Hope was there for a pre-pre-op appointment after an MRI.  Hope has not had to be in the doctor's office for quite a while other than a brief check up in November.  We keep her home other than a few trips to church or family.  This was the first time in a waiting room in almost a year.  A very quiet waiting least until we got there.  Hope makes all kinds of noises - it has gotten the nickname "smoping" here.  It is hard to describe other than loud bursts of noise with severe body motions - like a yell with hands flopping everywhere, and then another noise with hitting herself.  We know that if she is feeling excited or nervous, there will be "smoping" going on.  Well, this definitely triggered it.  I am going to lay this out there, just in case there are other moms with severe kiddos reading this - this was the first time I was embarrassed by her behavior.  I wish I could say I was as strong as other moms I have read about that just keep smiling and don't worry about what others thought - but not this time.  I was embarrassed and heartbroken over how "severe" she must have looked to others.  Her face always draws attention - and I understand that - but the behavior was really, really an attention-getter this time.  It started to freak out the other children there.  I finally found the quietest corner I could and wrapped her in her blanket and hummed to her - all the while trying not to cry.  I love my girl - the weight of the damage that has been done just felt too heavy at the moment...

The MRI was in the early morning, so by the time we got to the afternoon appointment, she was "smoping" in full gear.  However, the waiting room at the hospital was much noisier and full of life so it didn't seem so bad.  Plus, I was bouncing a loud, unhappy Little Man and trying to keep Serenity reigned in - so I was a bit distracted. ;-)

The MRI looked very good to the surgeons.  Once again, we had a room FULL of people as every visiting or training doctor wants to come take a look.  There was actually a doctor from Poland there this time!  They talked with me about how they would do the surgery.  I will try to scan the MRI and their sketching and post it here.  Fascinating.  Simple fascinating.  And a little stomach churning. ;-) 

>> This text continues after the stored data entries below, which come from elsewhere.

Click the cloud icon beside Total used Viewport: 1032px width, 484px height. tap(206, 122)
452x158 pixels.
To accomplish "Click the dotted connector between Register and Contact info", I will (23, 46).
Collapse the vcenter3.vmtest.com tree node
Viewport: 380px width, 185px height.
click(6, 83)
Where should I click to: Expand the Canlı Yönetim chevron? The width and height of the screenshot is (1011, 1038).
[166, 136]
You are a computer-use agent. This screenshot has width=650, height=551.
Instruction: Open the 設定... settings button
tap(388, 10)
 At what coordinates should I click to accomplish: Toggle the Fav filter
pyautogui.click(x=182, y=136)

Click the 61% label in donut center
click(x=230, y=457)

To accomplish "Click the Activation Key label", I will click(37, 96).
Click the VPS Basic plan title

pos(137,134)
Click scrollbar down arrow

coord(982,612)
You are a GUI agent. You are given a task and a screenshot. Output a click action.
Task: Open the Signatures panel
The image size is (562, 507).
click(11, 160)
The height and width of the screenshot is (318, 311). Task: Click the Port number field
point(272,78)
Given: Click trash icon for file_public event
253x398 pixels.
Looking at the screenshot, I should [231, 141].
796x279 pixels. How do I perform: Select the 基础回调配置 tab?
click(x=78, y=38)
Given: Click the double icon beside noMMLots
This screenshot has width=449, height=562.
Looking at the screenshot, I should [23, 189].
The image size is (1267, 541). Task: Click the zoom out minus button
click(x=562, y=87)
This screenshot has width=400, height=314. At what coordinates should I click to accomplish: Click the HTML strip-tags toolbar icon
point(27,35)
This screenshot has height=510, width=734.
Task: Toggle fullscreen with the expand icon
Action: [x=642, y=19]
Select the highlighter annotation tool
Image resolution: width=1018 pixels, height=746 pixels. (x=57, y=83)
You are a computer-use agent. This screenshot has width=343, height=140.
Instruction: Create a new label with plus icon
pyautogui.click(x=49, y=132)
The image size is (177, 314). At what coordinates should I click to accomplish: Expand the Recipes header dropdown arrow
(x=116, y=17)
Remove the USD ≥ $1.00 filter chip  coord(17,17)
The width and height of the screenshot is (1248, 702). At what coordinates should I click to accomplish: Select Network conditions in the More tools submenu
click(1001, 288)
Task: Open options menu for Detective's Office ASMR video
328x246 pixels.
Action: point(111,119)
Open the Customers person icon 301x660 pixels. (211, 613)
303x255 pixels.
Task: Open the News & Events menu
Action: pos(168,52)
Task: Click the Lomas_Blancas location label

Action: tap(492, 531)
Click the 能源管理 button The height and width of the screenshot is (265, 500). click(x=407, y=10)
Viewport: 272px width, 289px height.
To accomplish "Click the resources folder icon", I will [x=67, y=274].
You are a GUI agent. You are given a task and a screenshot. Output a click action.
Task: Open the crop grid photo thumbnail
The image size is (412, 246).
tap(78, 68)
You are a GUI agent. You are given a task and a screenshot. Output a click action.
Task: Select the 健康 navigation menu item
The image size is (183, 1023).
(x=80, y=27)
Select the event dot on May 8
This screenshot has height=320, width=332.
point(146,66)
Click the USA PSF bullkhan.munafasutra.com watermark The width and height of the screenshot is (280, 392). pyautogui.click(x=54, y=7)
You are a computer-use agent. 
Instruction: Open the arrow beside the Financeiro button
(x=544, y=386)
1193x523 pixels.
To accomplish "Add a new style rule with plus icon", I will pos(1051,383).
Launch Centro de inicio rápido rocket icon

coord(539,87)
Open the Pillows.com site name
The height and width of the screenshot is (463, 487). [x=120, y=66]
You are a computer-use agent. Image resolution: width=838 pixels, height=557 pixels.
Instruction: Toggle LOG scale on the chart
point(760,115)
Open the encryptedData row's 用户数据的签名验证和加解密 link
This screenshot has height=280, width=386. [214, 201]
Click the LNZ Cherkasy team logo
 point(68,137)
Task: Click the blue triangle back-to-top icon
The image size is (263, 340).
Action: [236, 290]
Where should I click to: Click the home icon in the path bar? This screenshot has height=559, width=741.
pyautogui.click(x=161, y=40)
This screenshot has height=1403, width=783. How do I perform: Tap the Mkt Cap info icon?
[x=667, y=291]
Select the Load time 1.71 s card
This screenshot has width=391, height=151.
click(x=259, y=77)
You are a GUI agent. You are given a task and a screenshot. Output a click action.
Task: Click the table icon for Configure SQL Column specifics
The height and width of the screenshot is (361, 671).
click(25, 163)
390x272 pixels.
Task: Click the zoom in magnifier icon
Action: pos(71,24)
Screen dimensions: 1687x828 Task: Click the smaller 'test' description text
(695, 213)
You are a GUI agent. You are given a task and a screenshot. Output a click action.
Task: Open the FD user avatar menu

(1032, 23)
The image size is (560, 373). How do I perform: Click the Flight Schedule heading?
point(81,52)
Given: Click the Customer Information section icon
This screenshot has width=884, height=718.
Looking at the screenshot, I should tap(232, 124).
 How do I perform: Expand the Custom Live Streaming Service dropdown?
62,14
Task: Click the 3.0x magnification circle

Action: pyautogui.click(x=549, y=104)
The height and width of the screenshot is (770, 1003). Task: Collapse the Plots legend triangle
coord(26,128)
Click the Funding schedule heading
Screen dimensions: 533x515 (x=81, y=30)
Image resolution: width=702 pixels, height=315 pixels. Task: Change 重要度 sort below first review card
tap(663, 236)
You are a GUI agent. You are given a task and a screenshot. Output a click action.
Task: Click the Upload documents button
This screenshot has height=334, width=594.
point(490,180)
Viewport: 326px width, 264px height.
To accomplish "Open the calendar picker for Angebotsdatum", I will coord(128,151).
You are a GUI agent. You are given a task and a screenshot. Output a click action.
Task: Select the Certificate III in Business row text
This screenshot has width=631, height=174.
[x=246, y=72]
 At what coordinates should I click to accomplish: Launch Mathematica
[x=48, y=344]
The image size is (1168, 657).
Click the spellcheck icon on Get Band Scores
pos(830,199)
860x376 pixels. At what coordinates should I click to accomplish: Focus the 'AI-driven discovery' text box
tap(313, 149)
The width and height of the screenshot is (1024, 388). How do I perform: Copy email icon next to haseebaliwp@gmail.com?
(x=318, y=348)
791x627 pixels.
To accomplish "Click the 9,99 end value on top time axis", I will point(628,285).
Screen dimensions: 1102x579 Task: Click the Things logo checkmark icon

Now we just wait for surgery dates for Serenity and Hope - as well as going to see dentists and optomologists for them both.  Mimi also needs to see the eye doctor as it has been quite a while and her lazy eye is not looking any better.  So still a great deal of appointments and decisions out there.

There is a lot more to say, but I am out of time this morning.  We are headed off to the federal building to get our fingerprints done for our dossier.  The process has really come to a complete stop until we get our USCIS approval - very disheartening - so I am glad to get this show on the road again.....

Thank you for all your prayers - 


  1. So happy to hear an update! Our Ana is supposed to get a spinal brace, too... The last time I made an appointment everyone got the stomach flu so I had to cancel... It looks like Ana will have very similar gear and surgeries to Grace.

  2. If I saw Hope acting up (smoping) I would probably look I am embarrassed to say but not out of judgement but rather fascination. It's the nurse in me I see kids with disabilities and I always wonder why.Was it caused the disability? What made them like they are. My oldest is autistic (he's 31) and when he was little there weren't nearly as many autistic kids as there are now. When he would flap and scream I would get embarrassed somewhere along the line I thought BITE ME it is what it is! Hold your head high! Just a funny story. My son would self stim and scream at home. One day someone was at my house and they said "what is that noise?" I said "what noise?" They said it "sounds like a wounded animal." I said "I don't hear anything" and then I realized it was Carter. I had gotten so I totally zoned out the sounds and really had to pay attention to hear it.

  3. Can I just say that I think Hope is gorgeous? I totally get why she needs to surgery but I understand your heart about it. I have always thought she was beautiful, before she was even home with you guys!

  4. Candice PauloskiApril 8, 2015 at 4:27 PM

    just saw this article about a little girl with the same condition as Hope, be blessed today!

    1. I saw that! Wasn't it an incredible story? THANK YOU for sharing!

    2. I read that article too! Amazing!